Oslo prosecutors slapped the fine on the Diocese of Oslo, responsible for keeping national records of Catholics living in the Scandinavian country, according to the ruling seen by AFP.
The diocese is accused of having gone through telephone directories looking for immigrants with names suggesting that they were from Catholic countries and adding them to the list of members of the church between 2011 and 2014, sometimes without their knowledge.
In Norway, a predominantly Protestant country, the state finances the various religious minorities in proportion to the number of church members.
By exaggerating the list of its members, the diocese was able to obtain undue government subsidies. Its chief administrative officer, Thuan cong Pham, has been charged with aggravated fraud, the prosecution said.
If the diocese refuses to pay the fine it will have to face trial.
"We've never done anything illegal or received too much money," the Catholic Church said in a statement. "We have always recognised that we have made mistakes and had an unfortunate practise in parts of our registration.
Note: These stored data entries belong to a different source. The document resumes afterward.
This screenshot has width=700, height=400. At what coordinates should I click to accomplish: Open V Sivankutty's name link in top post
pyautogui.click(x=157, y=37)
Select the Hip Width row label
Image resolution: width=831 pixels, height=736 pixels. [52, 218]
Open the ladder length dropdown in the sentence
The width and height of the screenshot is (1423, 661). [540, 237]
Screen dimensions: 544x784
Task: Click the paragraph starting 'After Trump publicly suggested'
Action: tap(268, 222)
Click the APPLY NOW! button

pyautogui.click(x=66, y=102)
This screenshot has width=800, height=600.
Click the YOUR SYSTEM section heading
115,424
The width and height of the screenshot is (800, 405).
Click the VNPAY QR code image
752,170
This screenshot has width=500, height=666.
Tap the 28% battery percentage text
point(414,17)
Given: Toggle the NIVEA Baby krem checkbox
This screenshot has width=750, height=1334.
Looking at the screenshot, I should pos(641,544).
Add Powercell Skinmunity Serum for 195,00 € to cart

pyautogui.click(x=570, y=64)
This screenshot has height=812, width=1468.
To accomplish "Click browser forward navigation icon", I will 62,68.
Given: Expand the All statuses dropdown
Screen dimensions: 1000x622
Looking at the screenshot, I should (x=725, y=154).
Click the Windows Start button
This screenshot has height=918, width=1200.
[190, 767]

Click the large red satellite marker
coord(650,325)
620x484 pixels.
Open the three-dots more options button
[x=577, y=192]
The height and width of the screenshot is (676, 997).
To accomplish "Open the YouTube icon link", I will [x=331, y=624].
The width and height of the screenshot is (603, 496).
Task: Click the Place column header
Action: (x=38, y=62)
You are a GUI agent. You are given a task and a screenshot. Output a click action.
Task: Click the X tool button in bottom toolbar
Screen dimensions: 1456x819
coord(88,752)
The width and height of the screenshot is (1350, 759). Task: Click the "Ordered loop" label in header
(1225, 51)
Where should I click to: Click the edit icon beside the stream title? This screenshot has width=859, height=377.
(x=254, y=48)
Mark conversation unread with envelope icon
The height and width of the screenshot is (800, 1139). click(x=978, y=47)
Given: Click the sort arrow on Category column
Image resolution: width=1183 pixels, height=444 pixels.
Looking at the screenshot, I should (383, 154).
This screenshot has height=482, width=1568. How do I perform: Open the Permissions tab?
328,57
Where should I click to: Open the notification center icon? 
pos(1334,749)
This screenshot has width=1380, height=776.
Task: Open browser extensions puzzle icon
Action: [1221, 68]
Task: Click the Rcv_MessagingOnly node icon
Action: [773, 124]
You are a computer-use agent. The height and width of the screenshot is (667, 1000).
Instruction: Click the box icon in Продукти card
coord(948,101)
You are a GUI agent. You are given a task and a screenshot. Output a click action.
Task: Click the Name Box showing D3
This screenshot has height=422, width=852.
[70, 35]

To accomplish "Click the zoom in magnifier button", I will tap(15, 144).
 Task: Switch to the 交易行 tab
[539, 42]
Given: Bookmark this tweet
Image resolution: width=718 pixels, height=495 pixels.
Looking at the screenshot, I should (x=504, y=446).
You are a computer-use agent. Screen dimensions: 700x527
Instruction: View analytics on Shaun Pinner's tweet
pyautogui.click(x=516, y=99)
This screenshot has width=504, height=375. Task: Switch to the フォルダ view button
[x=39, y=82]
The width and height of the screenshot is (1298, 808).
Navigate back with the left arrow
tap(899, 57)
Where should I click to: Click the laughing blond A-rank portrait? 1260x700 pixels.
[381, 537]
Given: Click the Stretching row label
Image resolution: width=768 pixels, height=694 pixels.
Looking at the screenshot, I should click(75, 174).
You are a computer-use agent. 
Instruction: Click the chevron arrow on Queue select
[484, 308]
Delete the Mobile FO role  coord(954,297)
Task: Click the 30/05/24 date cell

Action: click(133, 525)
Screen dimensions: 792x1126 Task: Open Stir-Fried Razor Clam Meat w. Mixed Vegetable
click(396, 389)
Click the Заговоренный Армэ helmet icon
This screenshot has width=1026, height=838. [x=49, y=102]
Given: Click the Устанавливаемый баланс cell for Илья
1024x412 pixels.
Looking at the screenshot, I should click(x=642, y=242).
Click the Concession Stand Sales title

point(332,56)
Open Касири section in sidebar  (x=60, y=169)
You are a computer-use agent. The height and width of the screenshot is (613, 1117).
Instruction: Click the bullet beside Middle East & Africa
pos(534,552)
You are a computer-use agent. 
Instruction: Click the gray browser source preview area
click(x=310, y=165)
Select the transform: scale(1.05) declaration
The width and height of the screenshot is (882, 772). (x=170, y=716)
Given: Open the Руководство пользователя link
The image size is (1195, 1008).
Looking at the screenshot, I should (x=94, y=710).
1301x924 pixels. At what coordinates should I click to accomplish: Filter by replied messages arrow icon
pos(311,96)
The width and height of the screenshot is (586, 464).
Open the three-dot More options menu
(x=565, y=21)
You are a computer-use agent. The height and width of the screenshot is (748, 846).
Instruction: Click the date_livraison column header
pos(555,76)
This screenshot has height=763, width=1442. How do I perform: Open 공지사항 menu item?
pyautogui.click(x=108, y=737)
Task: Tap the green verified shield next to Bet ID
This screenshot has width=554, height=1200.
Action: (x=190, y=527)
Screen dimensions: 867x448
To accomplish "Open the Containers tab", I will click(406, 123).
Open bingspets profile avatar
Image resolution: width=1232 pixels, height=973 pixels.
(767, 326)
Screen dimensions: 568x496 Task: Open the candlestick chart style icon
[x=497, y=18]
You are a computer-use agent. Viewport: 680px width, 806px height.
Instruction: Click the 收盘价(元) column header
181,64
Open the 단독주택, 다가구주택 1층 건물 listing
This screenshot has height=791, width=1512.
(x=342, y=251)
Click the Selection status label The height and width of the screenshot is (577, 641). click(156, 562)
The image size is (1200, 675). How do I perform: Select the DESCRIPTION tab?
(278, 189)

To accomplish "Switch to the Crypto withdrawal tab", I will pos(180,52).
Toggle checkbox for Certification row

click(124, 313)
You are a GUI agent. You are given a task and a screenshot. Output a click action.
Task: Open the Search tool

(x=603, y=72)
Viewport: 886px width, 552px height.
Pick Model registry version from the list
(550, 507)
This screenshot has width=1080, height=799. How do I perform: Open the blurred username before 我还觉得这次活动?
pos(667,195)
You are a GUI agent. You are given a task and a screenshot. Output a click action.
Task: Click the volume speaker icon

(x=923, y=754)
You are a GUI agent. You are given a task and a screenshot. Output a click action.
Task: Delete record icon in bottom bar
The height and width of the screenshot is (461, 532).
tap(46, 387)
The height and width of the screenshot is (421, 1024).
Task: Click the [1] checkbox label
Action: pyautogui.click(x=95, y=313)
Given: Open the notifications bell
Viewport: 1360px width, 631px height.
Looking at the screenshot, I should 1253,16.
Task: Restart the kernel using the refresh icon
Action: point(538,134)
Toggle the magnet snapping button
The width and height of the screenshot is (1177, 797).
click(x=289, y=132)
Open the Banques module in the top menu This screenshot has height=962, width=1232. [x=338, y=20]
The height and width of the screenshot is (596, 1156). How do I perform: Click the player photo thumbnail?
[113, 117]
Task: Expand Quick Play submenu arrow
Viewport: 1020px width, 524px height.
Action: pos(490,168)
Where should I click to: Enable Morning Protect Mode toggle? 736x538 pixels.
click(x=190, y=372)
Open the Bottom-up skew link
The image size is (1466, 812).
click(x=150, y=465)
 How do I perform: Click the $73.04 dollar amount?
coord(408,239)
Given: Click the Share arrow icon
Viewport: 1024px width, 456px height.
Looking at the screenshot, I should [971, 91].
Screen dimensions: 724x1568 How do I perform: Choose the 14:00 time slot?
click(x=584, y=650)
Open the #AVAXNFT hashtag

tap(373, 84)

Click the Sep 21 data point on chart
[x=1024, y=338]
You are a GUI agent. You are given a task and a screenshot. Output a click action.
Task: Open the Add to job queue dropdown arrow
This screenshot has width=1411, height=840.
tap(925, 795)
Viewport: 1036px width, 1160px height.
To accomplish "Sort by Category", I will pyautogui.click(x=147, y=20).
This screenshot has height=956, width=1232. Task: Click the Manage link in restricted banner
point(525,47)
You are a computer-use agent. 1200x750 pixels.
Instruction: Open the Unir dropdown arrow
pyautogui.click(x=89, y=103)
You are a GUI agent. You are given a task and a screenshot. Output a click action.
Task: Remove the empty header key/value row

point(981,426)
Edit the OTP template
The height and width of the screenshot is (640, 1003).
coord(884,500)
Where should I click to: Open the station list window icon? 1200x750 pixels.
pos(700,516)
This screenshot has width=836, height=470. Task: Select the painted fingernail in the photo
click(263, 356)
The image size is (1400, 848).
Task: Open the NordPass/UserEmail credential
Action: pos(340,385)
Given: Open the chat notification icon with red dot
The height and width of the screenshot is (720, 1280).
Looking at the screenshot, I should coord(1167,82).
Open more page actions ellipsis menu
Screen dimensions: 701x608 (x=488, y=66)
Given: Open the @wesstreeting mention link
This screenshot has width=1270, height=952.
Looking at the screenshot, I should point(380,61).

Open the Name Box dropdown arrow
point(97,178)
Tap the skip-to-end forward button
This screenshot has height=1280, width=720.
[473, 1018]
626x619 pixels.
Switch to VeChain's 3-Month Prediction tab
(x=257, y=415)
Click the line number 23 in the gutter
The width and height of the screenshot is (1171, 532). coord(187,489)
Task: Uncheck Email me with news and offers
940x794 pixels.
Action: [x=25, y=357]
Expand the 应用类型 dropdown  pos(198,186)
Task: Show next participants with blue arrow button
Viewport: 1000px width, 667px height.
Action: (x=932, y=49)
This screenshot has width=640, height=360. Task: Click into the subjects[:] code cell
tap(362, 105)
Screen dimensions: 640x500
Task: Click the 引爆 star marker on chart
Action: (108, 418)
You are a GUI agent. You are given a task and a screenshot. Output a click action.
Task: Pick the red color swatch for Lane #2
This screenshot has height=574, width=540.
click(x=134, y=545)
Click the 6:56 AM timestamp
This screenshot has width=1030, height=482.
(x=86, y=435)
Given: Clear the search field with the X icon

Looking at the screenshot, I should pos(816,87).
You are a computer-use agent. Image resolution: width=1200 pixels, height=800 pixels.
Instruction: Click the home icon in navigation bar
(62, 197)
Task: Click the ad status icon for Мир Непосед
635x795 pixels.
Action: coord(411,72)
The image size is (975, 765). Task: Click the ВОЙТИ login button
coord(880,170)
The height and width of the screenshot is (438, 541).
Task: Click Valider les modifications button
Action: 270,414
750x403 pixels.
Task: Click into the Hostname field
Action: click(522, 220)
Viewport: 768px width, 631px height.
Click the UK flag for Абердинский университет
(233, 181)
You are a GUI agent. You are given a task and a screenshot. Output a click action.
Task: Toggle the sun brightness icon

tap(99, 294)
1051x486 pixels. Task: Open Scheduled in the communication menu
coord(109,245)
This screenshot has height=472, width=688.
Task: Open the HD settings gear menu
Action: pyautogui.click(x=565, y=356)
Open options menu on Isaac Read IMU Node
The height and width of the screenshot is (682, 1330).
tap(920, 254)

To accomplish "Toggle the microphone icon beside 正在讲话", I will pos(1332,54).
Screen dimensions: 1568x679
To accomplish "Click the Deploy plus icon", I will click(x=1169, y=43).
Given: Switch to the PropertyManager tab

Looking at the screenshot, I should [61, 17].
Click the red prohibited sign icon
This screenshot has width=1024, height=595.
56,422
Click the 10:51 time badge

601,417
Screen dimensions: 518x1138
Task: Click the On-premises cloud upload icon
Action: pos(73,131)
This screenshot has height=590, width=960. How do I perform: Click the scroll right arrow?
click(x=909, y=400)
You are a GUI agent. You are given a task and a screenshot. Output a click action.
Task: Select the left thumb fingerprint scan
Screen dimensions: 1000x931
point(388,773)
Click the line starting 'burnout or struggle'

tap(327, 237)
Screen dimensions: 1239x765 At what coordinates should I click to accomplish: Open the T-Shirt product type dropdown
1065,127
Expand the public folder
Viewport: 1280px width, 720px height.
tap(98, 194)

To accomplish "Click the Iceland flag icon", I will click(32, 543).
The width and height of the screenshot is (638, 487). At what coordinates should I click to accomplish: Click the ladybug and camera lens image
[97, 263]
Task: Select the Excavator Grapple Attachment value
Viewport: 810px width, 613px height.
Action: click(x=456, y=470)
This was cleaned up a long (time) ago."
In its defence, the church argued that from 2004, Norway experienced a large wave of immigration from Catholic countries, especially Poland.
These members were not registered, leading to an increase in spending without corresponding public support.
Independently of the fine, the Norwegian state is seeking a reimbursement of 40.6 million kroner from the Catholic Church in what it declares was overpaid.
The Norwegian Catholic Church had about 145,000 members at the beginning of the year, according to the national statistical institute SSB.